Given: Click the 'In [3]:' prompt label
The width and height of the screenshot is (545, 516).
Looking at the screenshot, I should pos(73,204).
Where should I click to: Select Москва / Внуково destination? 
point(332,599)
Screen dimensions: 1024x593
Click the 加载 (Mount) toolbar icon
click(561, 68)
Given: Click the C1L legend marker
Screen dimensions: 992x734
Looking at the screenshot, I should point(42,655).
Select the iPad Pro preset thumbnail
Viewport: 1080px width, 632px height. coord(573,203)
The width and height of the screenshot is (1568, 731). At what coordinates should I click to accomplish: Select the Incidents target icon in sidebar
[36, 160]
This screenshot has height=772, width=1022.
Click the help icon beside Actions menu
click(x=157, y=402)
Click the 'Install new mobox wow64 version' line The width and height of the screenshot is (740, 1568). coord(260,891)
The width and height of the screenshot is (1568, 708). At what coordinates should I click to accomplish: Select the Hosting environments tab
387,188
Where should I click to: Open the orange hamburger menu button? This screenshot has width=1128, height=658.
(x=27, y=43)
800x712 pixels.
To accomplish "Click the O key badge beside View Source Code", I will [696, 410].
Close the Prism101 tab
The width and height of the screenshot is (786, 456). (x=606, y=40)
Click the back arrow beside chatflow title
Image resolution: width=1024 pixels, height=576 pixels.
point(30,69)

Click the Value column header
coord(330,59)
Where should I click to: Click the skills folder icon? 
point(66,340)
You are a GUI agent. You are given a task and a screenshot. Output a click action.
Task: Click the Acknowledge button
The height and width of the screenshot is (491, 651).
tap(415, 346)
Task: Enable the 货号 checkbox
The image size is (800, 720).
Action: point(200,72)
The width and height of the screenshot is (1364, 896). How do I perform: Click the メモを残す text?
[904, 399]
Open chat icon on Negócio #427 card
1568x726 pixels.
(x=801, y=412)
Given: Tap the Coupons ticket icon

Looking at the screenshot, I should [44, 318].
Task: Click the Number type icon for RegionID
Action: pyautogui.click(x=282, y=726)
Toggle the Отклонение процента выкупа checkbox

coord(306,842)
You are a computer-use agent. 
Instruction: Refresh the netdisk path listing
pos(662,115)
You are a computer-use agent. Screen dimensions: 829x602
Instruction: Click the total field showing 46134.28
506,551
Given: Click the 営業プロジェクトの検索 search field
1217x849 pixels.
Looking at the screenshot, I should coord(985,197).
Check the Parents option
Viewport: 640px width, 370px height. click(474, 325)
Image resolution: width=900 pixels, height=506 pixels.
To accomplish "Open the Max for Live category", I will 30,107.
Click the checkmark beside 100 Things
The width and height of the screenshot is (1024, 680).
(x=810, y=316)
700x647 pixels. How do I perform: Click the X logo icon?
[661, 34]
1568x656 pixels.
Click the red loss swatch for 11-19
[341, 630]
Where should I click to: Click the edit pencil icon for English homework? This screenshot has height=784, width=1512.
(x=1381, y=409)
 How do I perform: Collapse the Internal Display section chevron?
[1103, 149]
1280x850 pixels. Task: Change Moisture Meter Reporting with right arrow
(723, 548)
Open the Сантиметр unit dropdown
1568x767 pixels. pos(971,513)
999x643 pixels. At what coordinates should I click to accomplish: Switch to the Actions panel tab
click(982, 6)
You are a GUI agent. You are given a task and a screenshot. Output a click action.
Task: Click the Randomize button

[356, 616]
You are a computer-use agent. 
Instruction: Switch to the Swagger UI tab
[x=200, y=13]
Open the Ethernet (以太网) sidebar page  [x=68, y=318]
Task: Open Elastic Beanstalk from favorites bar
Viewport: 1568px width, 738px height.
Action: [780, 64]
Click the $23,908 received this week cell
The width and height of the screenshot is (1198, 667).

══════════════════════════════

# Instructions to follow:
Retype the material exactly.

# Solved exercise:
Given: Click the 'In [3]:' prompt label
The width and height of the screenshot is (545, 516).
Looking at the screenshot, I should pos(73,204).
Where should I click to: Select Москва / Внуково destination? 
point(332,599)
Screen dimensions: 1024x593
Click the 加载 (Mount) toolbar icon
click(561, 68)
Given: Click the C1L legend marker
Screen dimensions: 992x734
Looking at the screenshot, I should point(42,655).
Select the iPad Pro preset thumbnail
Viewport: 1080px width, 632px height. coord(573,203)
The width and height of the screenshot is (1568, 731). At what coordinates should I click to accomplish: Select the Incidents target icon in sidebar
[36, 160]
This screenshot has height=772, width=1022.
Click the help icon beside Actions menu
click(x=157, y=402)
Click the 'Install new mobox wow64 version' line The width and height of the screenshot is (740, 1568). coord(260,891)
The width and height of the screenshot is (1568, 708). At what coordinates should I click to accomplish: Select the Hosting environments tab
387,188
Where should I click to: Open the orange hamburger menu button? This screenshot has width=1128, height=658.
(x=27, y=43)
800x712 pixels.
To accomplish "Click the O key badge beside View Source Code", I will [696, 410].
Close the Prism101 tab
The width and height of the screenshot is (786, 456). (x=606, y=40)
Click the back arrow beside chatflow title
Image resolution: width=1024 pixels, height=576 pixels.
point(30,69)

Click the Value column header
coord(330,59)
Where should I click to: Click the skills folder icon? 
point(66,340)
You are a GUI agent. You are given a task and a screenshot. Output a click action.
Task: Click the Acknowledge button
The height and width of the screenshot is (491, 651).
tap(415, 346)
Task: Enable the 货号 checkbox
The image size is (800, 720).
Action: point(200,72)
The width and height of the screenshot is (1364, 896). How do I perform: Click the メモを残す text?
[904, 399]
Open chat icon on Negócio #427 card
1568x726 pixels.
(x=801, y=412)
Given: Tap the Coupons ticket icon

Looking at the screenshot, I should [44, 318].
Task: Click the Number type icon for RegionID
Action: pyautogui.click(x=282, y=726)
Toggle the Отклонение процента выкупа checkbox

coord(306,842)
You are a computer-use agent. 
Instruction: Refresh the netdisk path listing
pos(662,115)
You are a computer-use agent. Screen dimensions: 829x602
Instruction: Click the total field showing 46134.28
506,551
Given: Click the 営業プロジェクトの検索 search field
1217x849 pixels.
Looking at the screenshot, I should coord(985,197).
Check the Parents option
Viewport: 640px width, 370px height. click(474, 325)
Image resolution: width=900 pixels, height=506 pixels.
To accomplish "Open the Max for Live category", I will 30,107.
Click the checkmark beside 100 Things
The width and height of the screenshot is (1024, 680).
(x=810, y=316)
700x647 pixels. How do I perform: Click the X logo icon?
[661, 34]
1568x656 pixels.
Click the red loss swatch for 11-19
[341, 630]
Where should I click to: Click the edit pencil icon for English homework? This screenshot has height=784, width=1512.
(x=1381, y=409)
 How do I perform: Collapse the Internal Display section chevron?
[1103, 149]
1280x850 pixels. Task: Change Moisture Meter Reporting with right arrow
(723, 548)
Open the Сантиметр unit dropdown
1568x767 pixels. pos(971,513)
999x643 pixels. At what coordinates should I click to accomplish: Switch to the Actions panel tab
click(982, 6)
You are a GUI agent. You are given a task and a screenshot. Output a click action.
Task: Click the Randomize button

[356, 616]
You are a computer-use agent. 
Instruction: Switch to the Swagger UI tab
[x=200, y=13]
Open the Ethernet (以太网) sidebar page  [x=68, y=318]
Task: Open Elastic Beanstalk from favorites bar
Viewport: 1568px width, 738px height.
Action: [780, 64]
Click the $23,908 received this week cell
The width and height of the screenshot is (1198, 667).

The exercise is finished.